§ Work to complete:
Report the lines of the data below that contain the string "field".

§ Material shown:
▬▬▬

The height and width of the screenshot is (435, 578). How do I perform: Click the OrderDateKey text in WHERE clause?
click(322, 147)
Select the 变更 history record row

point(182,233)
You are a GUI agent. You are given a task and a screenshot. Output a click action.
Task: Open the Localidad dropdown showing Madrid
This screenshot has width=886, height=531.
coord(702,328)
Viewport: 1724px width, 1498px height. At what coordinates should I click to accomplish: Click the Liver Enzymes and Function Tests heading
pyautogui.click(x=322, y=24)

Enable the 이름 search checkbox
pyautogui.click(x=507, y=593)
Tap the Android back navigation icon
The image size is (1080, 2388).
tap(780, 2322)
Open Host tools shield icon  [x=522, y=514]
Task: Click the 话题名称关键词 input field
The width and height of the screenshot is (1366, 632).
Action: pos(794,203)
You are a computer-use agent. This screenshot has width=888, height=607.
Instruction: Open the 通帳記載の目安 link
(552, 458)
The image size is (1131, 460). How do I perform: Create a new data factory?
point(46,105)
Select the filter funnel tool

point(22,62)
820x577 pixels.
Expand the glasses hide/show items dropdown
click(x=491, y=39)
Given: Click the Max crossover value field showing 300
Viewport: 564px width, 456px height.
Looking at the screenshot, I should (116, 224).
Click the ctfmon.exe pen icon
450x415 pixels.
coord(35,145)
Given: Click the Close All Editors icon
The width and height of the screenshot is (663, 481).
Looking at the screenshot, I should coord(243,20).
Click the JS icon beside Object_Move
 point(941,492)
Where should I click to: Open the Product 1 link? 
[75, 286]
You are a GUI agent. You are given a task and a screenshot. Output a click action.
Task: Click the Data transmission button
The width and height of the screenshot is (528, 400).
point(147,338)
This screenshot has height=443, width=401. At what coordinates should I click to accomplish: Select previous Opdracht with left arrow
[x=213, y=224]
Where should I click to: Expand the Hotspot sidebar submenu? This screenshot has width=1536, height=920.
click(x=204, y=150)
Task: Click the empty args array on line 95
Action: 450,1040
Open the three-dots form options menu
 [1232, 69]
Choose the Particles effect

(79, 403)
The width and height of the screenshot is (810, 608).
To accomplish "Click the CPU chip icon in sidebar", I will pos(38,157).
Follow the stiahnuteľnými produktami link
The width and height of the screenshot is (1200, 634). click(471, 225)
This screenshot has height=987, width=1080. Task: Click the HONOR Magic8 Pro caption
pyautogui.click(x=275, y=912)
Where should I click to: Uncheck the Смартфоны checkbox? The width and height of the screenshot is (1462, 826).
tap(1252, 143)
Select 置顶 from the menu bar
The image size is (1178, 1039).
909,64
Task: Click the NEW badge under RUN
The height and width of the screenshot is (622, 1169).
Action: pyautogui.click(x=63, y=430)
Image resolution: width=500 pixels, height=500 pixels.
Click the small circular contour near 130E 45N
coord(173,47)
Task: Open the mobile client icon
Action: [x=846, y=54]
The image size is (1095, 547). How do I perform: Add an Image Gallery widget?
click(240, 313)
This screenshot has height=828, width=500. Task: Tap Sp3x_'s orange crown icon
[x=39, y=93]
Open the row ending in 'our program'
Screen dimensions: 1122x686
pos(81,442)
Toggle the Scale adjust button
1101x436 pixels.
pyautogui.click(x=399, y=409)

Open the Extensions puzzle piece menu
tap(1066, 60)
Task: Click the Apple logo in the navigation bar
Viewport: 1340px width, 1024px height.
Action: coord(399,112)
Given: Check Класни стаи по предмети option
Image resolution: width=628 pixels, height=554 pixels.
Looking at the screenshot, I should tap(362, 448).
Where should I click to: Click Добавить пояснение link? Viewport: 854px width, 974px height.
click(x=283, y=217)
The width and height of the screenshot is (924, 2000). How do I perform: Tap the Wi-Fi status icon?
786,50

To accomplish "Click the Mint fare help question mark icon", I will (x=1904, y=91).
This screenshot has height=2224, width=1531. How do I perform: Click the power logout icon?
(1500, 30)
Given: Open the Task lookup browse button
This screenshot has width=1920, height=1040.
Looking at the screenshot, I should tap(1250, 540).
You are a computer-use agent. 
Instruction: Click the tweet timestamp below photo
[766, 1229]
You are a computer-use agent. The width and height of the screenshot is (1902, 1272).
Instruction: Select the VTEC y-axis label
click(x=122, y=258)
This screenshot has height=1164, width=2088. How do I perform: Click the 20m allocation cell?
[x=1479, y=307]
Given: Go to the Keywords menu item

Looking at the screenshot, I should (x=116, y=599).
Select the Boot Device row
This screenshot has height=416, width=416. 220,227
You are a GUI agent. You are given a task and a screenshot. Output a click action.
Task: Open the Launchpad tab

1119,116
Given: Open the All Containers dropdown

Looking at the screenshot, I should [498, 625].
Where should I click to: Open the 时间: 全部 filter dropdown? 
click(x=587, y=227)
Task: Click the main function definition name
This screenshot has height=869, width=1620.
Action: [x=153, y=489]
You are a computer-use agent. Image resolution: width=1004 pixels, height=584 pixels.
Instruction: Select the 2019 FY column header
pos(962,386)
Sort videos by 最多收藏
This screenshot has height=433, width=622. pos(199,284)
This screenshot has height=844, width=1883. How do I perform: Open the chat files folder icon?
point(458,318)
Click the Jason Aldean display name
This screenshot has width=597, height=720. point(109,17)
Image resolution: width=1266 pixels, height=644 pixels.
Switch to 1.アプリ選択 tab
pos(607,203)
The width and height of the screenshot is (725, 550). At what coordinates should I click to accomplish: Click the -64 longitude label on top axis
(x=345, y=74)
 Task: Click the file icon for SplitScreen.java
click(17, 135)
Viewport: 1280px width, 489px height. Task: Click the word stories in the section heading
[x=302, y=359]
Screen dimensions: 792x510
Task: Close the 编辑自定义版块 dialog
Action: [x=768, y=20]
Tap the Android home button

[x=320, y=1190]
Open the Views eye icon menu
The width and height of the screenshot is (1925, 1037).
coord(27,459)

▬▬▬

§ Answer for this exercise:
Task: Click the 话题名称关键词 input field
Given: Click the Max crossover value field showing 300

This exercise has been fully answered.